Current and Future Axillary Treatment

To date, most patients with invasive breast cancer should undergo the SLN procedure; however, SOUND and INSEMA may challenge this paradigm within the next decade or two. Patients with micrometastases or isolated tumor cells can forego ALND [9,10,11] Most patients with macrometastases in 1 or 2 sentinel nodes undergoing breast conserving surgery, adjuvant whole-breast irradiation, and systemic treatment should not undergo ALND [10,11,30.] They can be treated according to the Z0011 protocol without axilla-specific treatment or according to EORTC AMAROS with axillary radiotherapy; the optimal patient selection for one or the other remains a subject for further study. In the absence of a trial of extended regional nodal irradiation following the sentinel node procedure alone, individualized treatment decisions on the extent of irradiation should be based on the patient's baseline risk of recurrence.

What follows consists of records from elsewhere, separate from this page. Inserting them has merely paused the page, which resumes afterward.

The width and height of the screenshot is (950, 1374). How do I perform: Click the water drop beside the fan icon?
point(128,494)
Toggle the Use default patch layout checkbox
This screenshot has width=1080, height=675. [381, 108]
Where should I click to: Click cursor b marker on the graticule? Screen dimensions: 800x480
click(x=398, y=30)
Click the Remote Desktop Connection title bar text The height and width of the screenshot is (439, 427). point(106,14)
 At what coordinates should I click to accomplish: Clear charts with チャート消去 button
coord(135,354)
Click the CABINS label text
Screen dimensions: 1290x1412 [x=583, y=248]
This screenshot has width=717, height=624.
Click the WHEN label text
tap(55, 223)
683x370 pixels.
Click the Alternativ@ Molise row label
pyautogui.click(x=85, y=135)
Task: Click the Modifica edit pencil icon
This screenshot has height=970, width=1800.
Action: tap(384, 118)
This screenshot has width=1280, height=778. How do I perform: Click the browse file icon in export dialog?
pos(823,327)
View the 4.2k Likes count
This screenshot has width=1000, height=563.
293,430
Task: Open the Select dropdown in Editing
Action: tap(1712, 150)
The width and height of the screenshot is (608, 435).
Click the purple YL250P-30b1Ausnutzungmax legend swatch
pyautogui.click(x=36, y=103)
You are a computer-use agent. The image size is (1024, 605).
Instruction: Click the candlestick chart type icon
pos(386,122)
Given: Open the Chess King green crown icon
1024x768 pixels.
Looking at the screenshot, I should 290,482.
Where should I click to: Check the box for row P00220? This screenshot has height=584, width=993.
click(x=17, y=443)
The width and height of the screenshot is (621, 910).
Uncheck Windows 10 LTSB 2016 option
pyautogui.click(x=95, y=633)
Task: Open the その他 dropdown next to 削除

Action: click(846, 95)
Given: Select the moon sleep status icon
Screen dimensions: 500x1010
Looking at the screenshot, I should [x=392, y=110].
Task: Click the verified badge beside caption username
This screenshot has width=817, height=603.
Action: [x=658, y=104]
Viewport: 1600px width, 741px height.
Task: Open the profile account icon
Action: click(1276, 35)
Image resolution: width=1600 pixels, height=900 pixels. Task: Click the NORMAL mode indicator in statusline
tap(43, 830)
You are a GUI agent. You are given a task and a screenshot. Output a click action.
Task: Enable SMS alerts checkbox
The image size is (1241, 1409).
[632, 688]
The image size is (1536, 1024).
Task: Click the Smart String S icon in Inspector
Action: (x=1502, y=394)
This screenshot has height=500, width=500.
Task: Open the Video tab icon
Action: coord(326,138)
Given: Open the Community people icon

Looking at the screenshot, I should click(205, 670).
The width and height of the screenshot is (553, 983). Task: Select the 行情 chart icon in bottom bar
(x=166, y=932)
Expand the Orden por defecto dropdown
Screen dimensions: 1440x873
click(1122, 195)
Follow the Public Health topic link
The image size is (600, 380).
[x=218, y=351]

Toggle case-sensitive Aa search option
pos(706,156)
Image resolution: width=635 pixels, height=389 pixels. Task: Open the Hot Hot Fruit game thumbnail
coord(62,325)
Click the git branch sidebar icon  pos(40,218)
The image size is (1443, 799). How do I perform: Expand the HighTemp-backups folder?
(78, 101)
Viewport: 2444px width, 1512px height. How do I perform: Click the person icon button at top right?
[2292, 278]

The remaining indications for ALND include confirmed node-positive breast cancer with a large primary (>5 cm) or high-volume nodal disease (≥3 positive SLN, gross extranodal disease, palpable lymph node metastases), residual nodal disease after neoadjuvant chemotherapy, and patients with at least one sentinel node macrometastasis undergoing mastectomy. The latter, however, is only valid if the number of positive nodes removed by ALND is needed to evaluate the indication for post-mastectomy radiotherapy. If post-mastectomy radiotherapy including the regional nodes is indicated according to local protocols due to the positive SLN per se, ALND can be safely omitted, a lesson learned from EORTC AMAROS [12,31.] Finally, potential predictors of high nodal disease volume are sometimes used in clinical practice to indicate ALND; the most common are lymph node metastases detected by imaging before surgery and microscopic extranodal disease in the SLN [32,33,34] While the extent of extracapsular extension may influence the need for ALND [35], a positive imaging-guided axillary lymph node needle biopsy does not accurately predict the need for ALND [23.] BOOG 2013-07 from the Netherlands, SERC/IPC 2012-001 from France and the Alliance trial A011202 may eliminate most of the remaining indications for ALND, potentially leaving only confirmed palpable lymph node metastases as the last absolute indication for ALND in the near future. With decreasing use of ALND, opportunities for junior staff, fellows, and residents to practice this procedure will continue to decline. In parallel, the technical complexity of performing ALND will continue to increase in the more advanced, chemotherapy-resistant, or recurrent disease. Therefore, breast surgeons will not retire from lymph node surgery; instead, they will be challenged by performing more difficult procedures with less experience.

Disclosure Statement

The authors received no financial support for this work and have no conflicts of interest.